[PATCH] mptcp: serialize subflow->closing with RX path

From: Kalpan Jani

Date: Thu May 07 2026 - 03:28:42 EST


There is a race between mptcp_data_ready() (RX path) and
mptcp_close_ssk() (teardown path) when accessing subflow->closing.

Currently, mptcp_data_ready() checks subflow->closing before acquiring
mptcp_data_lock(), while mptcp_close_ssk() may concurrently set
subflow->closing and purge backlog entries. This creates a classic
time-of-check vs time-of-use (TOCTOU) race:

CPU A (close path) CPU B (RX path)
---------------------- -------------------------
set closing = 1
read closing == 0
purge backlog
enqueue skb to backlog

As a result, skb entries referencing the subflow socket (ssk) may be
enqueued after the subflow is marked closing and scheduled for cleanup.
This can lead to:

- WARN in inet_sock_destruct() due to non-zero sk_rmem_alloc
- potential use-after-free via stale skb->sk references

Fix this by serializing both the closing check and backlog enqueue
under mptcp_data_lock(). This ensures that subflow->closing state and
backlog operations are observed atomically, preventing new skb from
being enqueued once teardown begins.

Also protect backlog cleanup in mptcp_close_ssk() with the same lock
to guarantee mutual exclusion with the RX path.

This restores proper synchronization between RX and teardown paths
and prevents stale skb references to closing subflows.

Signed-off-by: Kalpan Jani <kalpan.jani@xxxxxxxxxxxxxxxxxx>
---
net/mptcp/protocol.c | 31 ++++++++++++++++++++++++++++---
1 file changed, 28 insertions(+), 3 deletions(-)

diff --git a/net/mptcp/protocol.c b/net/mptcp/protocol.c
index 718e910ff..295f8e1c0 100644
--- a/net/mptcp/protocol.c
+++ b/net/mptcp/protocol.c
@@ -910,14 +910,34 @@ void mptcp_data_ready(struct sock *sk, struct sock *ssk)
struct mptcp_subflow_context *subflow = mptcp_subflow_ctx(ssk);
struct mptcp_sock *msk = mptcp_sk(sk);

+ /*
+ * The close path can set subflow->closing while we are racing
+ * from BH context here.
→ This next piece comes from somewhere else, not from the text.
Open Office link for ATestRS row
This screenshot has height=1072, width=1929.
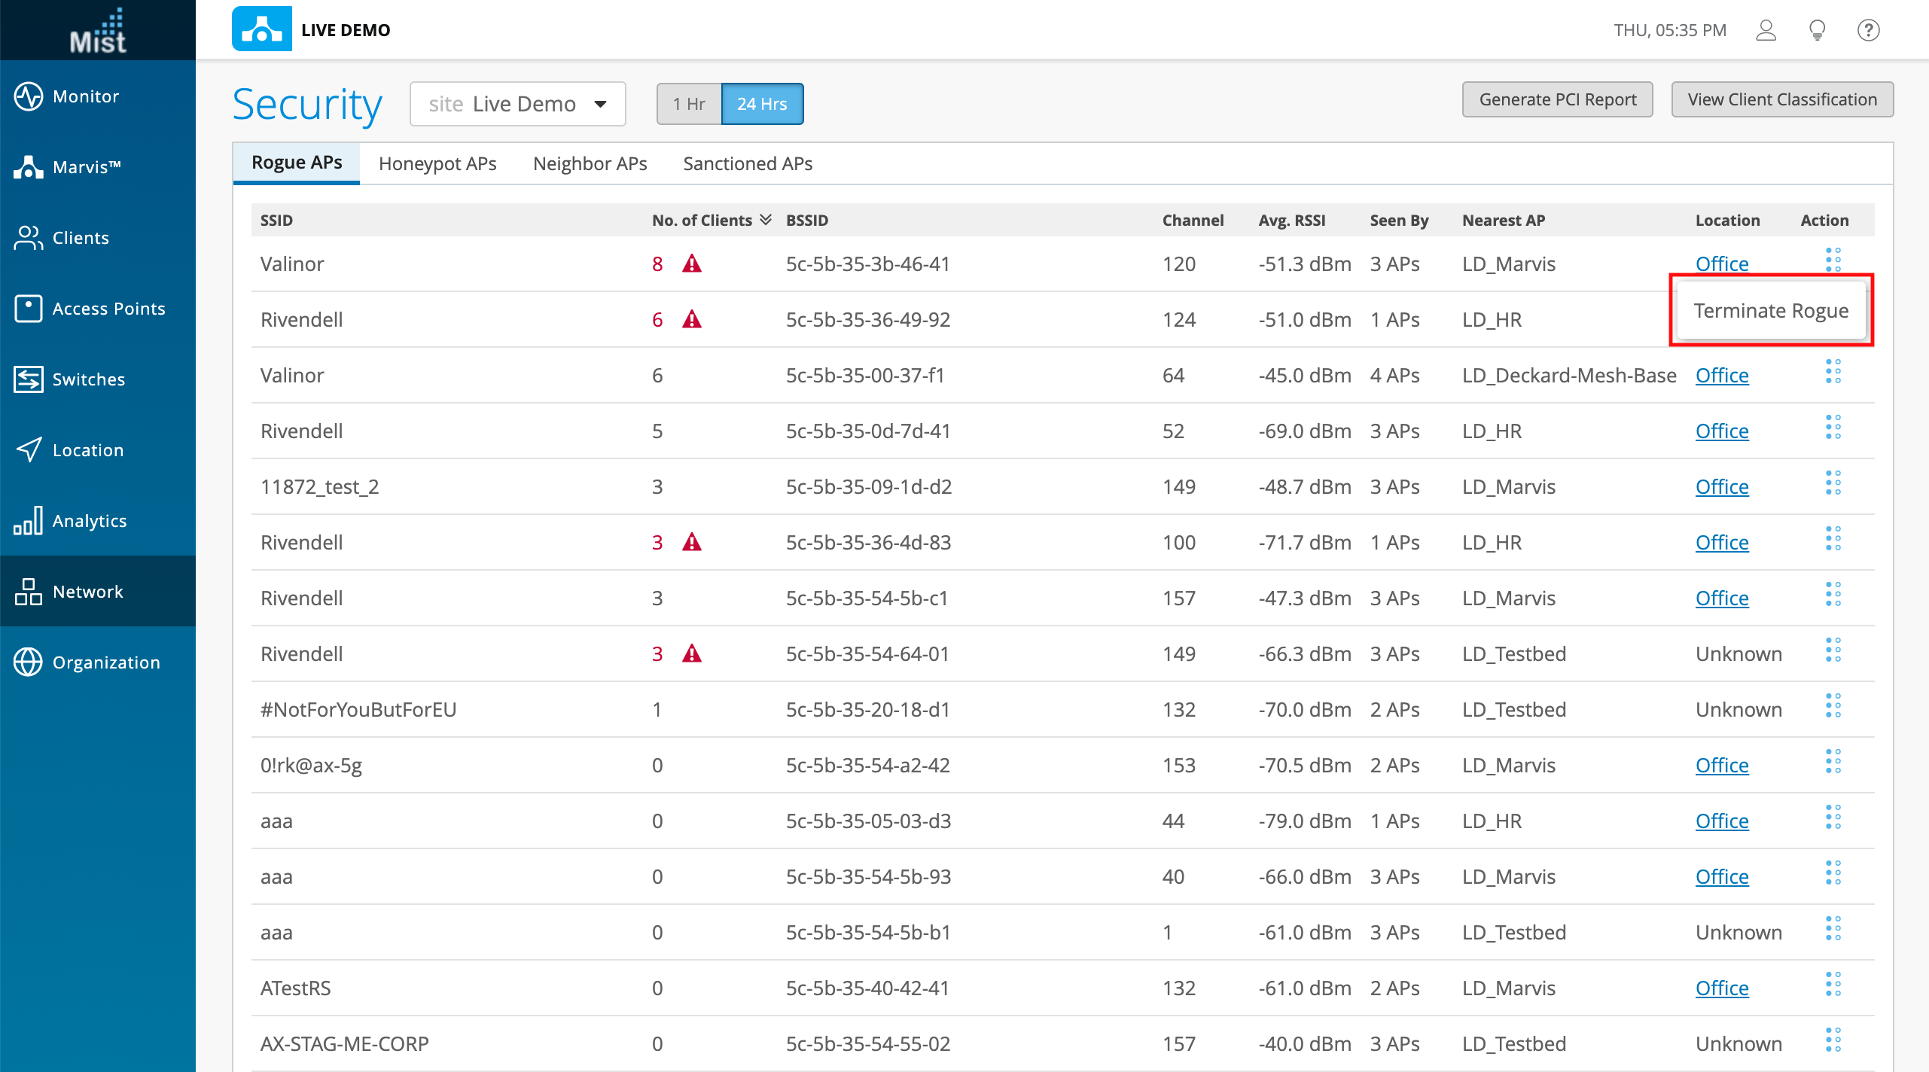[1722, 988]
The old check was done before taking
+ * mptcp_data_lock(), leaving a TOCTOU window:
+ *
+ * CPU A: close path sets closing = 1 and purges backlog
+ * CPU B: already observed closing == 0 and later enqueues skb
+ *
+ * That skb keeps skb->sk == ssk and can later trigger:
+ * - WARN in inet_sock_destruct() (ssk->sk_rmem_alloc != 0)
+ * - UAF in backlog purge via stale skb->sk
+ */
+
/* The peer can send data while we are shutting down this
* subflow at subflow destruction time, but we must avoid enqueuing
* more data to the msk receive queue
*/
- if (unlikely(subflow->closing))
- return;

mptcp_data_lock(sk);
+
+ /* Serialize closing check with backlog enqueue */
+ if (unlikely(subflow->closing)) {
+ mptcp_data_unlock(sk);
+ return;
+ }
+
mptcp_rcv_rtt_update(msk, subflow);
if (!sock_owned_by_user(sk)) {
/* Wake-up the reader only for in-sequence data */
@@ -2653,9 +2673,12 @@ void mptcp_close_ssk(struct sock *sk, struct sock *ssk,
if (sk->sk_state == TCP_ESTABLISHED)
mptcp_event(MPTCP_EVENT_SUB_CLOSED, mptcp_sk(sk), ssk, GFP_KERNEL);

- /* Remove any reference from the backlog to this ssk; backlog skbs consume
+ /* Remove any reference from the backlog to this ssk.
+ * Serialize cleanup with RX-side enqueue using mptcp_data_lock().
+ * Backlog skbs consume
* space in the msk receive queue, no need to touch sk->sk_rmem_alloc
*/
+ mptcp_data_lock(sk);
list_for_each_entry(skb, &msk->backlog_list, list) {
if (skb->sk != ssk)
continue;
@@ -2663,6 +2686,8 @@ void mptcp_close_ssk(struct sock *sk, struct sock *ssk,
atomic_sub(skb->truesize, &skb->sk->sk_rmem_alloc);
skb->sk = NULL;
}
+ mptcp_data_unlock(sk);
+

/* subflow aborted before reaching the fully_established status
* attempt the creation of the next subflow
--
2.43.0